[Task to carry out]
Update the material below by changing every "GUI agent" to "GUI assistant", leaving everything else as it is.
▼▼▼
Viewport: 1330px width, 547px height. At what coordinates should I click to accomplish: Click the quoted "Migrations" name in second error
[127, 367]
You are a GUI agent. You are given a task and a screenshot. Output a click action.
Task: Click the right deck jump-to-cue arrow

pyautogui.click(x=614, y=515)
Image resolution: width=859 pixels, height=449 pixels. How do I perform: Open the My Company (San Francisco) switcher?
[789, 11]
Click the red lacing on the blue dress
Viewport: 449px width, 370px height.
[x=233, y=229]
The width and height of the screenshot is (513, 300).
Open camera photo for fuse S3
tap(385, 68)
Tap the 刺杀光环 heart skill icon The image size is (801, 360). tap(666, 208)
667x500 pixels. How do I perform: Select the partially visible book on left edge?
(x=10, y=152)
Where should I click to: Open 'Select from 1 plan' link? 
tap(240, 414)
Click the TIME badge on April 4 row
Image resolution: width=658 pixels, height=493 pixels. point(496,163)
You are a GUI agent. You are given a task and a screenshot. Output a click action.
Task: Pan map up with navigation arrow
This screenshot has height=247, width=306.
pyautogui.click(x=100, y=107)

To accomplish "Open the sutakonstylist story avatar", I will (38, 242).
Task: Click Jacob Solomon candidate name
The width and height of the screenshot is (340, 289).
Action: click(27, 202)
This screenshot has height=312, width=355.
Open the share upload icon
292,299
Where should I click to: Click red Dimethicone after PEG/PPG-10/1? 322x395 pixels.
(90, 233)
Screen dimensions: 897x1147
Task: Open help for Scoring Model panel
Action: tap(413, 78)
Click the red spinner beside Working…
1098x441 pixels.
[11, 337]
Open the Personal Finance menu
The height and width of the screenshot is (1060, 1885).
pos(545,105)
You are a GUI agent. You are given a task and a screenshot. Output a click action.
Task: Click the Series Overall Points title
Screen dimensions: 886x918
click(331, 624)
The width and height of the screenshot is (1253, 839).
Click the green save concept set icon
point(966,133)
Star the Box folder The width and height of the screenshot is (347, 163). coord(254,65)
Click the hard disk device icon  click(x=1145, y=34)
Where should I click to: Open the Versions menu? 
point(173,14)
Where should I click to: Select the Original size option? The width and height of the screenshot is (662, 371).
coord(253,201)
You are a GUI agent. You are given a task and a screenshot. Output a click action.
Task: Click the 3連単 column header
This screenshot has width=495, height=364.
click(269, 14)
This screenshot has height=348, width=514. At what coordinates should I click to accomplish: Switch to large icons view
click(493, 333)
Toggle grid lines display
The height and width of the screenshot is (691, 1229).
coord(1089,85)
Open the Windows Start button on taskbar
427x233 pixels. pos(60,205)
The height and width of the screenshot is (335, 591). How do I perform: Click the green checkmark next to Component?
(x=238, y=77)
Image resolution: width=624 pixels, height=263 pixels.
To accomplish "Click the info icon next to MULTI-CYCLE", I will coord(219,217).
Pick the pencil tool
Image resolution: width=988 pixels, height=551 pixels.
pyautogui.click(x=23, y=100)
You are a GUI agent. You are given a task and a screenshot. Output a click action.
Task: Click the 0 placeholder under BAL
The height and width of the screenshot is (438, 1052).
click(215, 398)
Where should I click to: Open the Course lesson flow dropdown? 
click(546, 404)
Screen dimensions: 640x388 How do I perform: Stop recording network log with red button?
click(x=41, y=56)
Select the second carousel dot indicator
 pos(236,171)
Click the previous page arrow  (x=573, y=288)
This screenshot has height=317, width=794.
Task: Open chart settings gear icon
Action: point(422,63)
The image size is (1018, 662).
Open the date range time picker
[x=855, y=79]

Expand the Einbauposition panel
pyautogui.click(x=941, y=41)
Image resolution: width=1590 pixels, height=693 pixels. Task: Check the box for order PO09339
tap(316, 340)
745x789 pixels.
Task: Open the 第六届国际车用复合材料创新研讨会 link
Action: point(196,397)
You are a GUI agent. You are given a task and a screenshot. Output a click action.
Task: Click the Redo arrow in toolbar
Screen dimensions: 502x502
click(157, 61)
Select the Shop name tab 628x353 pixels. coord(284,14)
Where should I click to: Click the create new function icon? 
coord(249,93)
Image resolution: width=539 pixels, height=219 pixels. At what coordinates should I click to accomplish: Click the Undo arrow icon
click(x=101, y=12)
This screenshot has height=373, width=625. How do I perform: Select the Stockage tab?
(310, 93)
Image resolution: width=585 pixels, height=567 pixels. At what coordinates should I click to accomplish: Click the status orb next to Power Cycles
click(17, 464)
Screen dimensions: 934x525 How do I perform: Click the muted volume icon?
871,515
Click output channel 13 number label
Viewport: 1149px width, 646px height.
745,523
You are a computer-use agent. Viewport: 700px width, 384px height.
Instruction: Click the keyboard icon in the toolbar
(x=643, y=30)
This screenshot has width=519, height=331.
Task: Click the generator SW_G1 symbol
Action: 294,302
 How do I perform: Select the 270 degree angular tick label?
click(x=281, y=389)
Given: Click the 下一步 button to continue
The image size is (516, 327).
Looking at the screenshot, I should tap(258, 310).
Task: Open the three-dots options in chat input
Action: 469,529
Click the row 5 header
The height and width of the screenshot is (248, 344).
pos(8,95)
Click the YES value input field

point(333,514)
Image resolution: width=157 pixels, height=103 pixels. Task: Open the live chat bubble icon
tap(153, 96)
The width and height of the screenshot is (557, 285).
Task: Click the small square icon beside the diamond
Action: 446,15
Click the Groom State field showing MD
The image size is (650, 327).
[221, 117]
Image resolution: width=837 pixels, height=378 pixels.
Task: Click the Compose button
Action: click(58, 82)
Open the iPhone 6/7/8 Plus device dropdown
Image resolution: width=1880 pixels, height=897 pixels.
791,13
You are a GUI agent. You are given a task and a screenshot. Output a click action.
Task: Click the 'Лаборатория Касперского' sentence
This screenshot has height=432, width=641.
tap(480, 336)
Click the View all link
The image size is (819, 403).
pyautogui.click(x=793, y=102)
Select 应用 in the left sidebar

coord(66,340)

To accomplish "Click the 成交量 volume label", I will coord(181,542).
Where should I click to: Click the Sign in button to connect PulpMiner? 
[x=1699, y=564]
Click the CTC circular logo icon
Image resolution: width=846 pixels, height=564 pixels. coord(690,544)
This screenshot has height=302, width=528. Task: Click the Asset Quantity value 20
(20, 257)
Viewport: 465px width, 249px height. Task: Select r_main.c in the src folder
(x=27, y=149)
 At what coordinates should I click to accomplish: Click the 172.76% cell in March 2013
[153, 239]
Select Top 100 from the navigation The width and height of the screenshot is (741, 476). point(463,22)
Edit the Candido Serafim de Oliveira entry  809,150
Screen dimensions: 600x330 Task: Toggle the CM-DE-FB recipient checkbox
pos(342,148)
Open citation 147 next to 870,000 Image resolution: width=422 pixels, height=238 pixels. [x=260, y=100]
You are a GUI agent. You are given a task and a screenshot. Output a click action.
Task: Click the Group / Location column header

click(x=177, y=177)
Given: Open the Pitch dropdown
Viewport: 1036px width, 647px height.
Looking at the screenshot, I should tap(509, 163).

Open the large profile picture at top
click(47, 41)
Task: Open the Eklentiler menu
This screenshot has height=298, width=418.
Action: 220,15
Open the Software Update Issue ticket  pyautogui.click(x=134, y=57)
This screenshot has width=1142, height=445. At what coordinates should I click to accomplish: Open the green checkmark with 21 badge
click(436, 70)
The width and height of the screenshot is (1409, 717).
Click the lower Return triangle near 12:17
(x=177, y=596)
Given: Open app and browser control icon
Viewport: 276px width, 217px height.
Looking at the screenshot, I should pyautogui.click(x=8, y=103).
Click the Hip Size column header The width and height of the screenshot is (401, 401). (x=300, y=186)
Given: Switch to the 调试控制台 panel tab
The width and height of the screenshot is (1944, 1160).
▲▲▲
[Exercise answer]
Viewport: 1330px width, 547px height. At what coordinates should I click to accomplish: Click the quoted "Migrations" name in second error
[127, 367]
You are a GUI assistant. You are given a task and a screenshot. Output a click action.
Task: Click the right deck jump-to-cue arrow

pyautogui.click(x=614, y=515)
Image resolution: width=859 pixels, height=449 pixels. How do I perform: Open the My Company (San Francisco) switcher?
[789, 11]
Click the red lacing on the blue dress
Viewport: 449px width, 370px height.
[x=233, y=229]
The width and height of the screenshot is (513, 300).
Open camera photo for fuse S3
tap(385, 68)
Tap the 刺杀光环 heart skill icon The image size is (801, 360). tap(666, 208)
667x500 pixels. How do I perform: Select the partially visible book on left edge?
(x=10, y=152)
Where should I click to: Open 'Select from 1 plan' link? 
tap(240, 414)
Click the TIME badge on April 4 row
Image resolution: width=658 pixels, height=493 pixels. point(496,163)
You are a GUI assistant. You are given a task and a screenshot. Output a click action.
Task: Pan map up with navigation arrow
This screenshot has height=247, width=306.
pyautogui.click(x=100, y=107)

To accomplish "Open the sutakonstylist story avatar", I will (38, 242).
Task: Click Jacob Solomon candidate name
The width and height of the screenshot is (340, 289).
Action: click(27, 202)
This screenshot has height=312, width=355.
Open the share upload icon
292,299
Where should I click to: Click red Dimethicone after PEG/PPG-10/1? 322x395 pixels.
(90, 233)
Screen dimensions: 897x1147
Task: Open help for Scoring Model panel
Action: tap(413, 78)
Click the red spinner beside Working…
1098x441 pixels.
[11, 337]
Open the Personal Finance menu
The height and width of the screenshot is (1060, 1885).
pos(545,105)
You are a GUI assistant. You are given a task and a screenshot. Output a click action.
Task: Click the Series Overall Points title
Screen dimensions: 886x918
click(331, 624)
The width and height of the screenshot is (1253, 839).
Click the green save concept set icon
point(966,133)
Star the Box folder The width and height of the screenshot is (347, 163). coord(254,65)
Click the hard disk device icon  click(x=1145, y=34)
Where should I click to: Open the Versions menu? 
point(173,14)
Where should I click to: Select the Original size option? The width and height of the screenshot is (662, 371).
coord(253,201)
You are a GUI assistant. You are given a task and a screenshot. Output a click action.
Task: Click the 3連単 column header
This screenshot has width=495, height=364.
click(269, 14)
This screenshot has height=348, width=514. At what coordinates should I click to accomplish: Switch to large icons view
click(493, 333)
Toggle grid lines display
The height and width of the screenshot is (691, 1229).
coord(1089,85)
Open the Windows Start button on taskbar
427x233 pixels. pos(60,205)
The height and width of the screenshot is (335, 591). How do I perform: Click the green checkmark next to Component?
(x=238, y=77)
Image resolution: width=624 pixels, height=263 pixels.
To accomplish "Click the info icon next to MULTI-CYCLE", I will coord(219,217).
Pick the pencil tool
Image resolution: width=988 pixels, height=551 pixels.
pyautogui.click(x=23, y=100)
You are a GUI assistant. You are given a task and a screenshot. Output a click action.
Task: Click the 0 placeholder under BAL
The height and width of the screenshot is (438, 1052).
click(215, 398)
Where should I click to: Open the Course lesson flow dropdown? 
click(546, 404)
Screen dimensions: 640x388 How do I perform: Stop recording network log with red button?
click(x=41, y=56)
Select the second carousel dot indicator
 pos(236,171)
Click the previous page arrow  (x=573, y=288)
This screenshot has height=317, width=794.
Task: Open chart settings gear icon
Action: point(422,63)
The image size is (1018, 662).
Open the date range time picker
[x=855, y=79]

Expand the Einbauposition panel
pyautogui.click(x=941, y=41)
Image resolution: width=1590 pixels, height=693 pixels. Task: Check the box for order PO09339
tap(316, 340)
745x789 pixels.
Task: Open the 第六届国际车用复合材料创新研讨会 link
Action: point(196,397)
You are a GUI assistant. You are given a task and a screenshot. Output a click action.
Task: Click the Redo arrow in toolbar
Screen dimensions: 502x502
click(157, 61)
Select the Shop name tab 628x353 pixels. coord(284,14)
Where should I click to: Click the create new function icon? 
coord(249,93)
Image resolution: width=539 pixels, height=219 pixels. At what coordinates should I click to accomplish: Click the Undo arrow icon
click(x=101, y=12)
This screenshot has height=373, width=625. How do I perform: Select the Stockage tab?
(310, 93)
Image resolution: width=585 pixels, height=567 pixels. At what coordinates should I click to accomplish: Click the status orb next to Power Cycles
click(17, 464)
Screen dimensions: 934x525 How do I perform: Click the muted volume icon?
871,515
Click output channel 13 number label
Viewport: 1149px width, 646px height.
745,523
You are a computer-use agent. Viewport: 700px width, 384px height.
Instruction: Click the keyboard icon in the toolbar
(x=643, y=30)
This screenshot has width=519, height=331.
Task: Click the generator SW_G1 symbol
Action: 294,302
 How do I perform: Select the 270 degree angular tick label?
click(x=281, y=389)
Given: Click the 下一步 button to continue
The image size is (516, 327).
Looking at the screenshot, I should tap(258, 310).
Task: Open the three-dots options in chat input
Action: 469,529
Click the row 5 header
The height and width of the screenshot is (248, 344).
pos(8,95)
Click the YES value input field

point(333,514)
Image resolution: width=157 pixels, height=103 pixels. Task: Open the live chat bubble icon
tap(153, 96)
The width and height of the screenshot is (557, 285).
Task: Click the small square icon beside the diamond
Action: 446,15
Click the Groom State field showing MD
The image size is (650, 327).
[221, 117]
Image resolution: width=837 pixels, height=378 pixels.
Task: Click the Compose button
Action: click(58, 82)
Open the iPhone 6/7/8 Plus device dropdown
Image resolution: width=1880 pixels, height=897 pixels.
791,13
You are a GUI assistant. You are given a task and a screenshot. Output a click action.
Task: Click the 'Лаборатория Касперского' sentence
This screenshot has height=432, width=641.
tap(480, 336)
Click the View all link
The image size is (819, 403).
pyautogui.click(x=793, y=102)
Select 应用 in the left sidebar

coord(66,340)

To accomplish "Click the 成交量 volume label", I will coord(181,542).
Where should I click to: Click the Sign in button to connect PulpMiner? 
[x=1699, y=564]
Click the CTC circular logo icon
Image resolution: width=846 pixels, height=564 pixels. coord(690,544)
This screenshot has height=302, width=528. Task: Click the Asset Quantity value 20
(20, 257)
Viewport: 465px width, 249px height. Task: Select r_main.c in the src folder
(x=27, y=149)
 At what coordinates should I click to accomplish: Click the 172.76% cell in March 2013
[153, 239]
Select Top 100 from the navigation The width and height of the screenshot is (741, 476). point(463,22)
Edit the Candido Serafim de Oliveira entry  809,150
Screen dimensions: 600x330 Task: Toggle the CM-DE-FB recipient checkbox
pos(342,148)
Open citation 147 next to 870,000 Image resolution: width=422 pixels, height=238 pixels. [x=260, y=100]
You are a GUI assistant. You are given a task and a screenshot. Output a click action.
Task: Click the Group / Location column header

click(x=177, y=177)
Given: Open the Pitch dropdown
Viewport: 1036px width, 647px height.
Looking at the screenshot, I should tap(509, 163).

Open the large profile picture at top
click(47, 41)
Task: Open the Eklentiler menu
This screenshot has height=298, width=418.
Action: 220,15
Open the Software Update Issue ticket  pyautogui.click(x=134, y=57)
This screenshot has width=1142, height=445. At what coordinates should I click to accomplish: Open the green checkmark with 21 badge
click(436, 70)
The width and height of the screenshot is (1409, 717).
Click the lower Return triangle near 12:17
(x=177, y=596)
Given: Open app and browser control icon
Viewport: 276px width, 217px height.
Looking at the screenshot, I should pyautogui.click(x=8, y=103).
Click the Hip Size column header The width and height of the screenshot is (401, 401). (x=300, y=186)
Given: Switch to the 调试控制台 panel tab
The width and height of the screenshot is (1944, 1160).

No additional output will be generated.